Bias Detection
Detect gender, racial, age, religious, and political bias in LLM inputs and outputs.
Bias Detection
The Bias Detection provider identifies biased language and stereotyping across multiple dimensions. It uses zero-shot classification to detect bias without requiring pre-defined examples for each category.
What it detects
| Category | Examples |
|---|---|
| Gender bias | Stereotyping based on gender, sexist assumptions |
| Racial bias | Racial stereotypes, discriminatory generalizations |
| Age bias | Ageist assumptions, age-based discrimination |
| Religious bias | Religious stereotyping, faith-based prejudice |
| Political bias | Partisan framing, politically charged generalizations |
Configuration
{
"policy_type": "bias_detection",
"mode": "blocking",
"config": {
"threshold": 0.5
}
}| Parameter | Type | Default | Description |
|---|---|---|---|
threshold | float | 0.5 | Confidence threshold (0–1).

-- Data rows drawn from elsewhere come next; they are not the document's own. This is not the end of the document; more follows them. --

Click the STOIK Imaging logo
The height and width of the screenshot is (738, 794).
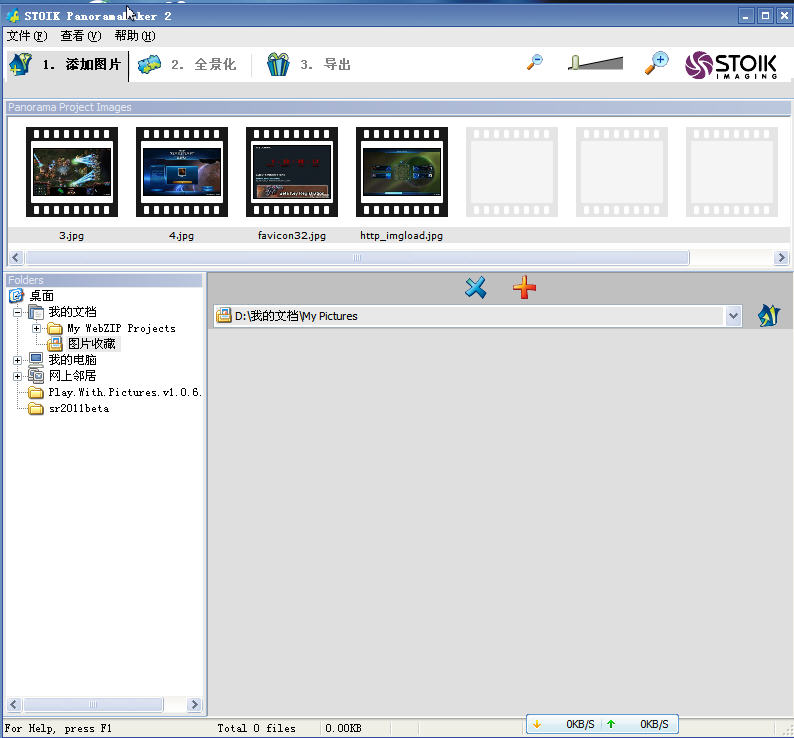pyautogui.click(x=731, y=65)
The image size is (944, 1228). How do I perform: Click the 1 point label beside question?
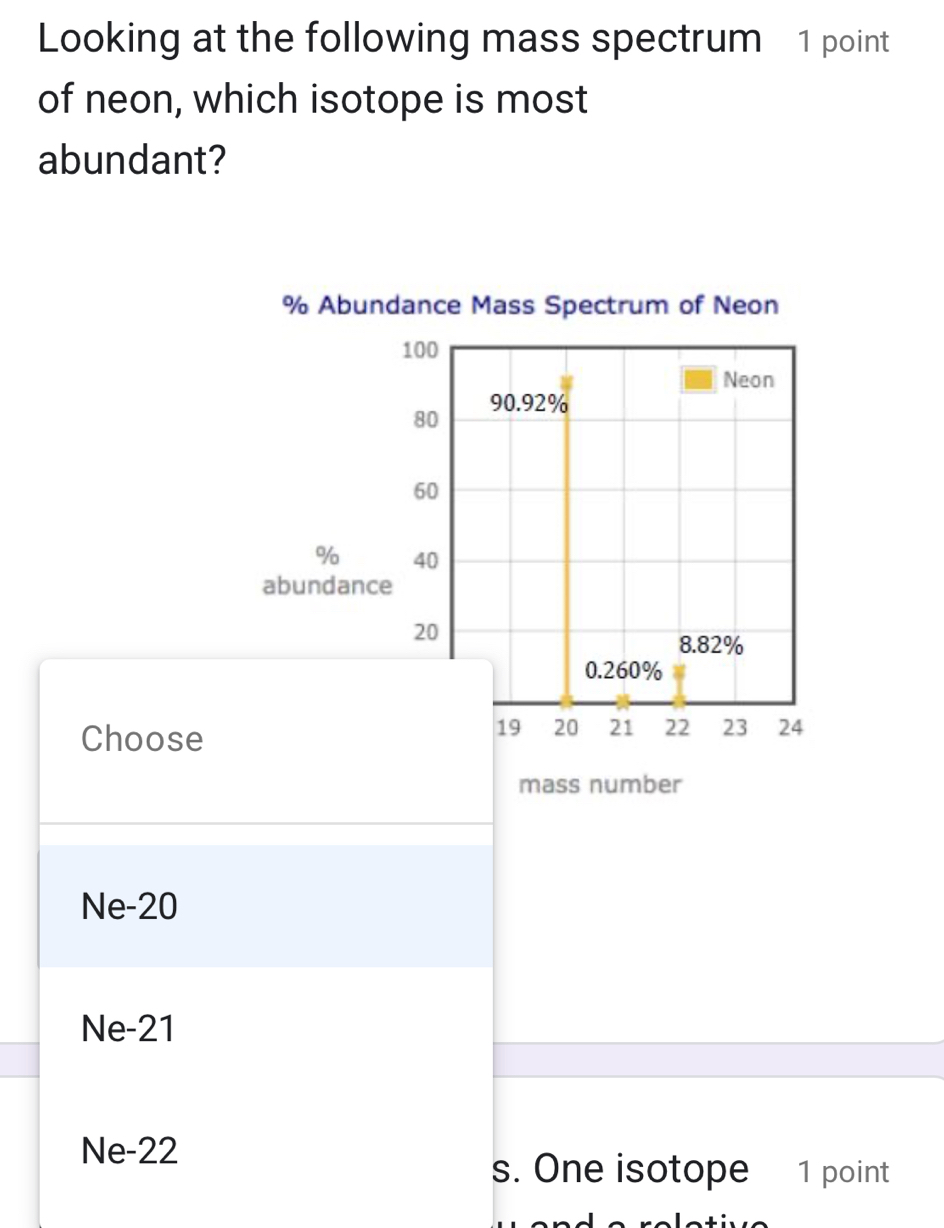pyautogui.click(x=842, y=41)
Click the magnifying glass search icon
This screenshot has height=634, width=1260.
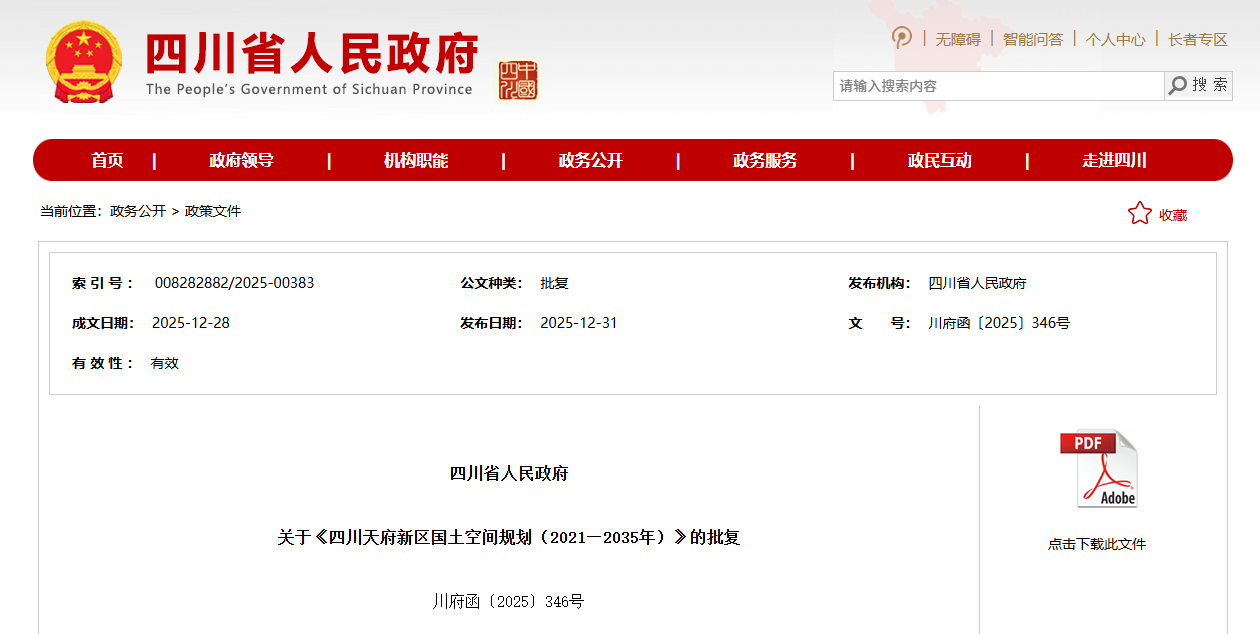[x=1178, y=86]
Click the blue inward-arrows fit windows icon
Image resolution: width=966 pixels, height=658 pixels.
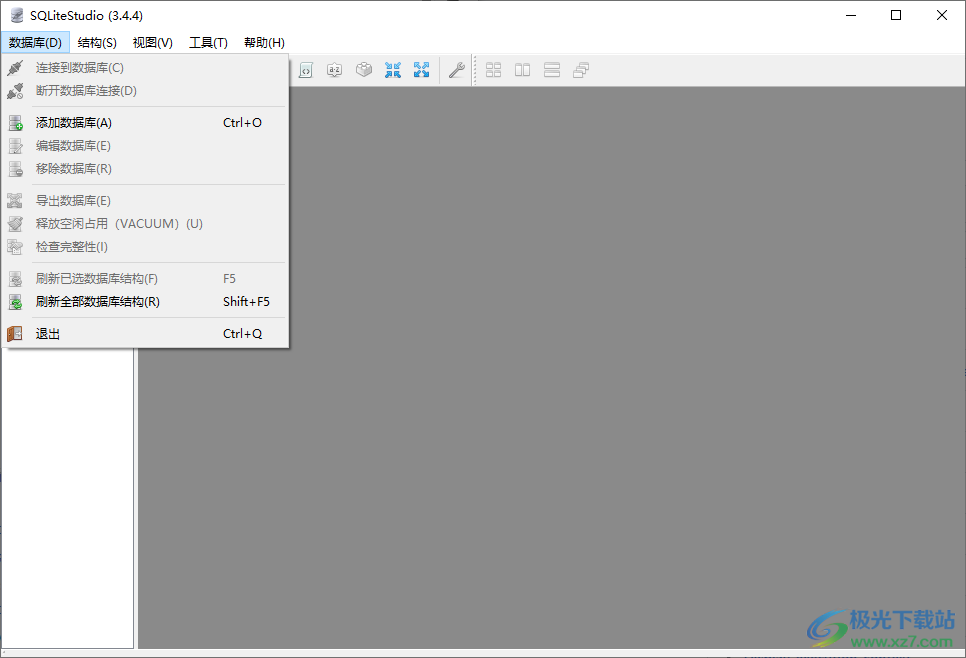[x=392, y=69]
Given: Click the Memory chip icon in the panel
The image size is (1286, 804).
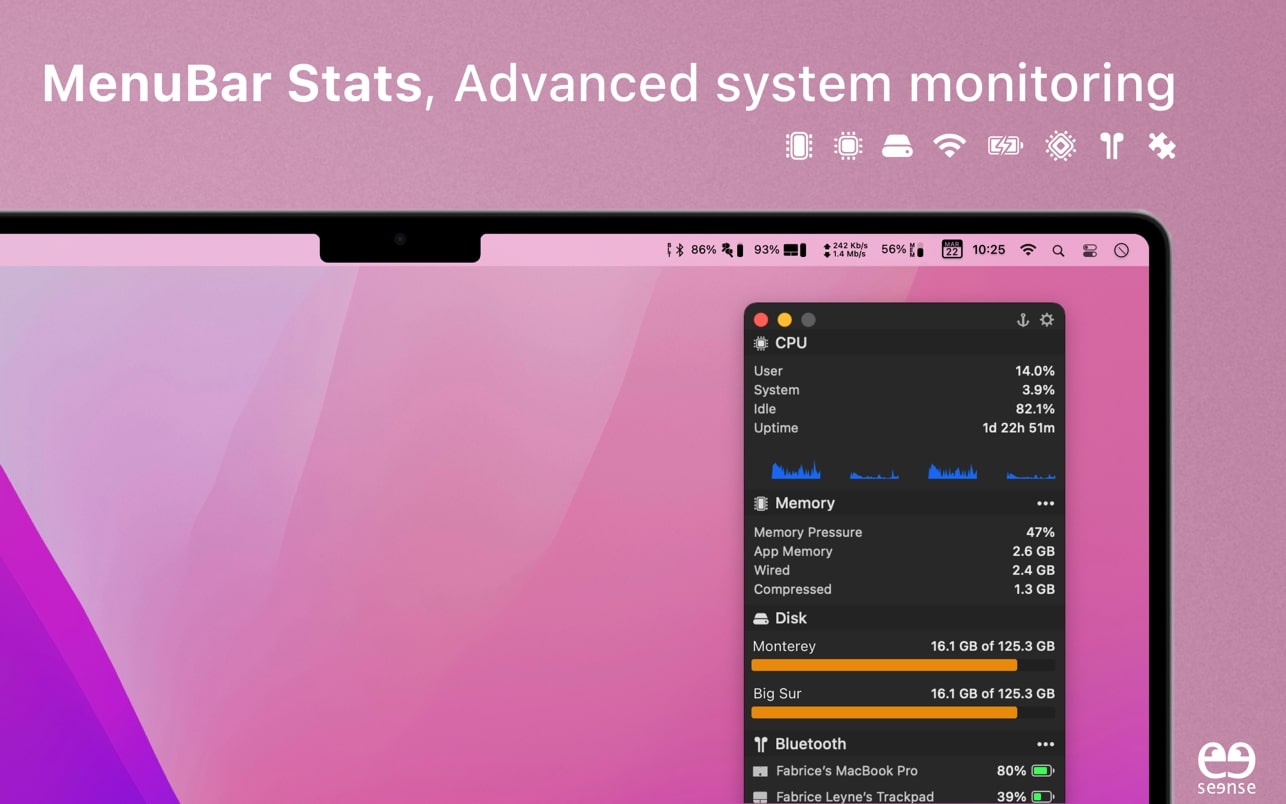Looking at the screenshot, I should pyautogui.click(x=760, y=503).
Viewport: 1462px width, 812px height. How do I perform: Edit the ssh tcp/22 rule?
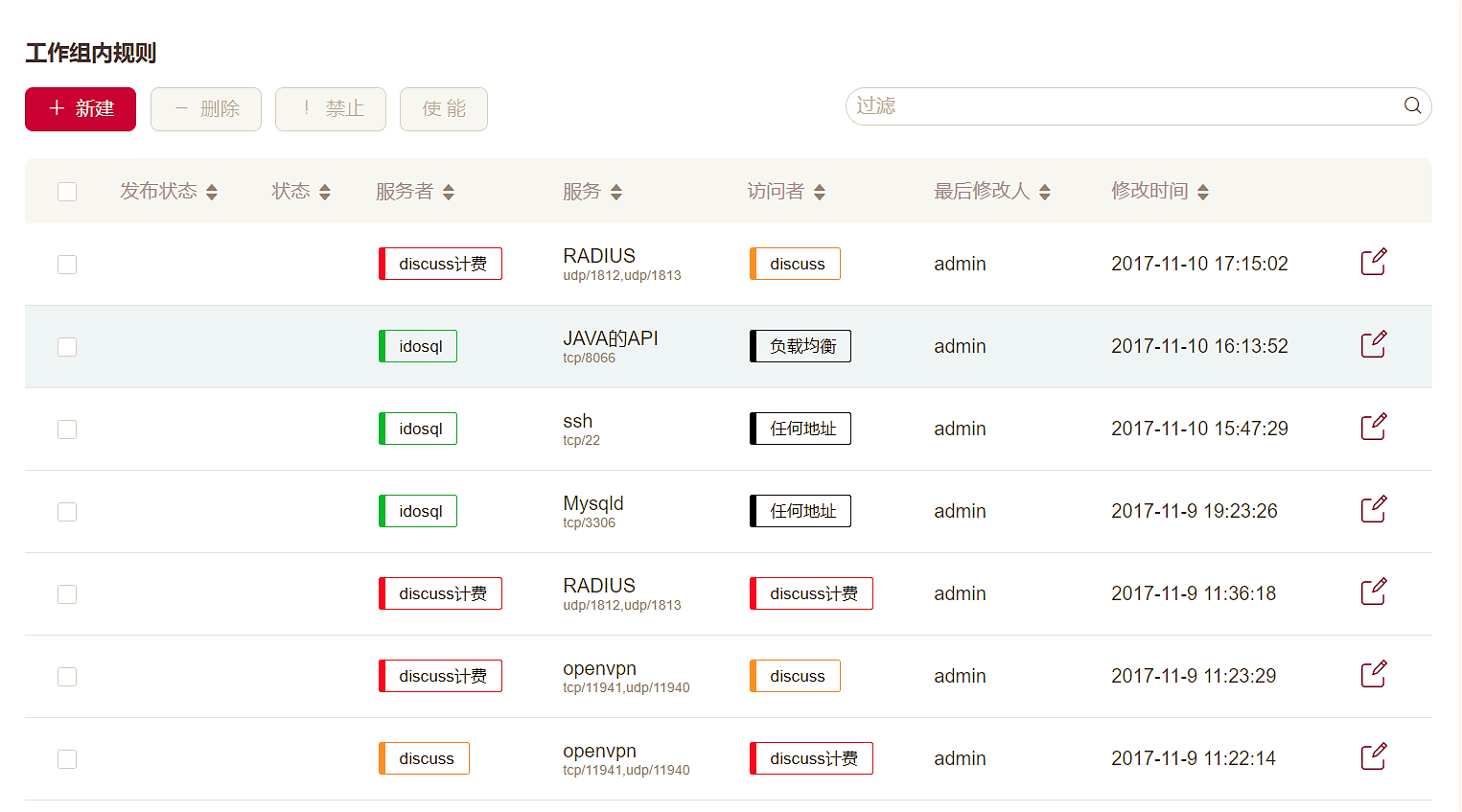pyautogui.click(x=1373, y=427)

Lower values increase sensitivity to subtle bias. |
Example violation
{
"allowed": false,
"violations": [
{
"policy_type": "bias_detection",
"severity": "medium",
"description": "Gender bias detected: stereotyping based on gender roles",
"bias_type": "gender",
"confidence": 0.78
}
]
}Best practices
- Deploy in
warningmode first to understand your baseline bias detection rate. - Use a lower threshold (e.g.,
0.3) for HR, recruiting, or public-facing content where bias is high-risk. - Combine with Toxicity Detection for comprehensive harmful content coverage.
- Review flagged outputs to identify systematic bias patterns in your LLM's responses.
- Consider different thresholds per agent — customer support bots may need stricter controls than internal tools.